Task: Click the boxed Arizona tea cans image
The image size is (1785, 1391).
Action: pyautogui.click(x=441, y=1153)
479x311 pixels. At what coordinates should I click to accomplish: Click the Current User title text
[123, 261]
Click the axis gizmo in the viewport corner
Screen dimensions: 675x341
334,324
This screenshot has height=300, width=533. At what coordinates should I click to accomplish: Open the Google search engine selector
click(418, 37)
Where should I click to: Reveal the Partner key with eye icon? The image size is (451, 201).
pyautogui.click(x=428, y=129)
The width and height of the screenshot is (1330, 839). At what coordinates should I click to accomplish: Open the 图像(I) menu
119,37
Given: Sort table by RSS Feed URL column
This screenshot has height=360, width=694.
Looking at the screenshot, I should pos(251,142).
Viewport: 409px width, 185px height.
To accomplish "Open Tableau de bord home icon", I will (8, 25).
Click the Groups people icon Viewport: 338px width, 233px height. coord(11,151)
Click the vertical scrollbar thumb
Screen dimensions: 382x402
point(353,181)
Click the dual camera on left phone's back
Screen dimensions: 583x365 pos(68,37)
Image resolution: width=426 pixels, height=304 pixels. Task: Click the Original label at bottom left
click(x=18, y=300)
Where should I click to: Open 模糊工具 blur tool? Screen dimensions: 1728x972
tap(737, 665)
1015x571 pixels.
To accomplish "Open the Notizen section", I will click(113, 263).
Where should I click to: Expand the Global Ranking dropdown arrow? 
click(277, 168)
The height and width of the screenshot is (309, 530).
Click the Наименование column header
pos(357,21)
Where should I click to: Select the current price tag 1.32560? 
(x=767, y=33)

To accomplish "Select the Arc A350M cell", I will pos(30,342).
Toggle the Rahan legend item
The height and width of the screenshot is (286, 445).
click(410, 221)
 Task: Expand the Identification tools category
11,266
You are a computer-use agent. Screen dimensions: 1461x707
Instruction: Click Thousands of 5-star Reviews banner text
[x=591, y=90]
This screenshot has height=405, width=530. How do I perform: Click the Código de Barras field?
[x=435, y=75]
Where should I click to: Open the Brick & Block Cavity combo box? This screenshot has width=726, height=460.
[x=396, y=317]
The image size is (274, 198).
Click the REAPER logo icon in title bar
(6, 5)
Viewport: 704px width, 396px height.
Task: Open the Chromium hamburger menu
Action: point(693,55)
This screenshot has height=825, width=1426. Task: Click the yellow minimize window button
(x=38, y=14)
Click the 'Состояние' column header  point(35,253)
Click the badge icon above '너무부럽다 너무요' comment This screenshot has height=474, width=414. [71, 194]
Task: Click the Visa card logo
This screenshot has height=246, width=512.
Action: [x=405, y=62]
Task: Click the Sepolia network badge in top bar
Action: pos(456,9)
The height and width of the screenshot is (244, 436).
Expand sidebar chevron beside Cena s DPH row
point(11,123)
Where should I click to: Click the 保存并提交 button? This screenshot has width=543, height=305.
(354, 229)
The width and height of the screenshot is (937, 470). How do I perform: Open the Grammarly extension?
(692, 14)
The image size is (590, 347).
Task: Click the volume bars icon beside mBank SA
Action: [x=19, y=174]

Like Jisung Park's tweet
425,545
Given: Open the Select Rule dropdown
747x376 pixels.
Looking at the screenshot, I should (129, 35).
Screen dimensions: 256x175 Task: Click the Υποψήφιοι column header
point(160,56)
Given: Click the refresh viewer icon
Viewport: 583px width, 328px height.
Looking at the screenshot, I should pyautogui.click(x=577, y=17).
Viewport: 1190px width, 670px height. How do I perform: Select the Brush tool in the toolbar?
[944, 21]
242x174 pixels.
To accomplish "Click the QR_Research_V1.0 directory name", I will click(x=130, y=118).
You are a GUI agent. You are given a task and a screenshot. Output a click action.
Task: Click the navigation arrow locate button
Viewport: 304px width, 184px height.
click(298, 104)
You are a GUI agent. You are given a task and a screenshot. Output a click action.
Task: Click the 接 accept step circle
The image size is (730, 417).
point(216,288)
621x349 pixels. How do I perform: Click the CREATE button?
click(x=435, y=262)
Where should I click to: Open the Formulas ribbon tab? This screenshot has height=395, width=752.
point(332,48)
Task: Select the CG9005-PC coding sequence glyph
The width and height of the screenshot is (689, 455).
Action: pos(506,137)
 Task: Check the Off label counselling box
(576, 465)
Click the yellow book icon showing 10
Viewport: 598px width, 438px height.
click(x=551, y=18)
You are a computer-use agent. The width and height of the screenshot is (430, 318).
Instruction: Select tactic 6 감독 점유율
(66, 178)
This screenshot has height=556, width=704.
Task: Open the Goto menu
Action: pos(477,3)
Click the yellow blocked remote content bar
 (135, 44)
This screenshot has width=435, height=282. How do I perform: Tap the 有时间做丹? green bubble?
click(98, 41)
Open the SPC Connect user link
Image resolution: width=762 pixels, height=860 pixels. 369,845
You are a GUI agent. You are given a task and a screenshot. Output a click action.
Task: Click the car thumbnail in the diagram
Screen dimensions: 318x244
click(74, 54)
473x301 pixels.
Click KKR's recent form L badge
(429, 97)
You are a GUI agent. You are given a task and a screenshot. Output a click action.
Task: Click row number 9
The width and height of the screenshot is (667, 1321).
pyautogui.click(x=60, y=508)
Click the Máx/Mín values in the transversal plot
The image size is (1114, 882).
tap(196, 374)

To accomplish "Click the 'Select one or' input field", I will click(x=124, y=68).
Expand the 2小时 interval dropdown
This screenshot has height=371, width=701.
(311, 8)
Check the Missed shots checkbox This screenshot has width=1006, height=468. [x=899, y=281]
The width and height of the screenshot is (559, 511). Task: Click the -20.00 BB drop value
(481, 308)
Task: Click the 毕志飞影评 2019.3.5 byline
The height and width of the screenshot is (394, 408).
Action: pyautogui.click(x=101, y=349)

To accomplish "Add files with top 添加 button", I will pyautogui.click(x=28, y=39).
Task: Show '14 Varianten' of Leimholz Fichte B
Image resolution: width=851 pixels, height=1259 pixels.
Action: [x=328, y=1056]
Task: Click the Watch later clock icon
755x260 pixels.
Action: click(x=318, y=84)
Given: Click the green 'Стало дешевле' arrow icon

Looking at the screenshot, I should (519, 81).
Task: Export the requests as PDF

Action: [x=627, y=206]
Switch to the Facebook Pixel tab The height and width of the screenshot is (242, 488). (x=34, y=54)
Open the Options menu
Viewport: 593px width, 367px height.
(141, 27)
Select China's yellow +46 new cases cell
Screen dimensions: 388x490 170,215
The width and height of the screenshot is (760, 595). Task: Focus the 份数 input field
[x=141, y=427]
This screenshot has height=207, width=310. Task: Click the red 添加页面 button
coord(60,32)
==*==
ACTION ITEM:
Go through the material and write each line out again exactly.

ANSWER BOX:
Task: Click the boxed Arizona tea cans image
The image size is (1785, 1391).
Action: pyautogui.click(x=441, y=1153)
479x311 pixels. At what coordinates should I click to accomplish: Click the Current User title text
[123, 261]
Click the axis gizmo in the viewport corner
Screen dimensions: 675x341
334,324
This screenshot has height=300, width=533. At what coordinates should I click to accomplish: Open the Google search engine selector
click(418, 37)
Where should I click to: Reveal the Partner key with eye icon? The image size is (451, 201).
pyautogui.click(x=428, y=129)
The width and height of the screenshot is (1330, 839). At what coordinates should I click to accomplish: Open the 图像(I) menu
119,37
Given: Sort table by RSS Feed URL column
This screenshot has height=360, width=694.
Looking at the screenshot, I should pos(251,142).
Viewport: 409px width, 185px height.
To accomplish "Open Tableau de bord home icon", I will (8, 25).
Click the Groups people icon Viewport: 338px width, 233px height. coord(11,151)
Click the vertical scrollbar thumb
Screen dimensions: 382x402
point(353,181)
Click the dual camera on left phone's back
Screen dimensions: 583x365 pos(68,37)
Image resolution: width=426 pixels, height=304 pixels. Task: Click the Original label at bottom left
click(x=18, y=300)
Where should I click to: Open 模糊工具 blur tool? Screen dimensions: 1728x972
tap(737, 665)
1015x571 pixels.
To accomplish "Open the Notizen section", I will click(113, 263).
Where should I click to: Expand the Global Ranking dropdown arrow? 
click(277, 168)
The height and width of the screenshot is (309, 530).
Click the Наименование column header
pos(357,21)
Where should I click to: Select the current price tag 1.32560? 
(x=767, y=33)

To accomplish "Select the Arc A350M cell", I will pos(30,342).
Toggle the Rahan legend item
The height and width of the screenshot is (286, 445).
click(410, 221)
 Task: Expand the Identification tools category
11,266
You are a computer-use agent. Screen dimensions: 1461x707
Instruction: Click Thousands of 5-star Reviews banner text
[x=591, y=90]
This screenshot has height=405, width=530. How do I perform: Click the Código de Barras field?
[x=435, y=75]
Where should I click to: Open the Brick & Block Cavity combo box? This screenshot has width=726, height=460.
[x=396, y=317]
The image size is (274, 198).
Click the REAPER logo icon in title bar
(6, 5)
Viewport: 704px width, 396px height.
Task: Open the Chromium hamburger menu
Action: point(693,55)
This screenshot has height=825, width=1426. Task: Click the yellow minimize window button
(x=38, y=14)
Click the 'Состояние' column header  point(35,253)
Click the badge icon above '너무부럽다 너무요' comment This screenshot has height=474, width=414. [71, 194]
Task: Click the Visa card logo
This screenshot has height=246, width=512.
Action: [x=405, y=62]
Task: Click the Sepolia network badge in top bar
Action: pos(456,9)
The height and width of the screenshot is (244, 436).
Expand sidebar chevron beside Cena s DPH row
point(11,123)
Where should I click to: Click the 保存并提交 button? This screenshot has width=543, height=305.
(354, 229)
The width and height of the screenshot is (937, 470). How do I perform: Open the Grammarly extension?
(692, 14)
The image size is (590, 347).
Task: Click the volume bars icon beside mBank SA
Action: [x=19, y=174]

Like Jisung Park's tweet
425,545
Given: Open the Select Rule dropdown
747x376 pixels.
Looking at the screenshot, I should (129, 35).
Screen dimensions: 256x175 Task: Click the Υποψήφιοι column header
point(160,56)
Given: Click the refresh viewer icon
Viewport: 583px width, 328px height.
Looking at the screenshot, I should pyautogui.click(x=577, y=17).
Viewport: 1190px width, 670px height. How do I perform: Select the Brush tool in the toolbar?
[944, 21]
242x174 pixels.
To accomplish "Click the QR_Research_V1.0 directory name", I will click(x=130, y=118).
You are a GUI agent. You are given a task and a screenshot. Output a click action.
Task: Click the navigation arrow locate button
Viewport: 304px width, 184px height.
click(298, 104)
You are a GUI agent. You are given a task and a screenshot. Output a click action.
Task: Click the 接 accept step circle
The image size is (730, 417).
point(216,288)
621x349 pixels. How do I perform: Click the CREATE button?
click(x=435, y=262)
Where should I click to: Open the Formulas ribbon tab? This screenshot has height=395, width=752.
point(332,48)
Task: Select the CG9005-PC coding sequence glyph
The width and height of the screenshot is (689, 455).
Action: pos(506,137)
 Task: Check the Off label counselling box
(576, 465)
Click the yellow book icon showing 10
Viewport: 598px width, 438px height.
click(x=551, y=18)
You are a computer-use agent. The width and height of the screenshot is (430, 318).
Instruction: Select tactic 6 감독 점유율
(66, 178)
This screenshot has height=556, width=704.
Task: Open the Goto menu
Action: pos(477,3)
Click the yellow blocked remote content bar
 (135, 44)
This screenshot has width=435, height=282. How do I perform: Tap the 有时间做丹? green bubble?
click(98, 41)
Open the SPC Connect user link
Image resolution: width=762 pixels, height=860 pixels. 369,845
You are a GUI agent. You are given a task and a screenshot. Output a click action.
Task: Click the car thumbnail in the diagram
Screen dimensions: 318x244
click(74, 54)
473x301 pixels.
Click KKR's recent form L badge
(429, 97)
You are a GUI agent. You are given a task and a screenshot. Output a click action.
Task: Click row number 9
The width and height of the screenshot is (667, 1321).
pyautogui.click(x=60, y=508)
Click the Máx/Mín values in the transversal plot
The image size is (1114, 882).
tap(196, 374)

To accomplish "Click the 'Select one or' input field", I will click(x=124, y=68).
Expand the 2小时 interval dropdown
This screenshot has height=371, width=701.
(311, 8)
Check the Missed shots checkbox This screenshot has width=1006, height=468. [x=899, y=281]
The width and height of the screenshot is (559, 511). Task: Click the -20.00 BB drop value
(481, 308)
Task: Click the 毕志飞影评 2019.3.5 byline
The height and width of the screenshot is (394, 408).
Action: pyautogui.click(x=101, y=349)

To accomplish "Add files with top 添加 button", I will pyautogui.click(x=28, y=39).
Task: Show '14 Varianten' of Leimholz Fichte B
Image resolution: width=851 pixels, height=1259 pixels.
Action: [x=328, y=1056]
Task: Click the Watch later clock icon
755x260 pixels.
Action: click(x=318, y=84)
Given: Click the green 'Стало дешевле' arrow icon

Looking at the screenshot, I should (519, 81).
Task: Export the requests as PDF

Action: [x=627, y=206]
Switch to the Facebook Pixel tab The height and width of the screenshot is (242, 488). (x=34, y=54)
Open the Options menu
Viewport: 593px width, 367px height.
(141, 27)
Select China's yellow +46 new cases cell
Screen dimensions: 388x490 170,215
The width and height of the screenshot is (760, 595). Task: Focus the 份数 input field
[x=141, y=427]
This screenshot has height=207, width=310. Task: Click the red 添加页面 button
coord(60,32)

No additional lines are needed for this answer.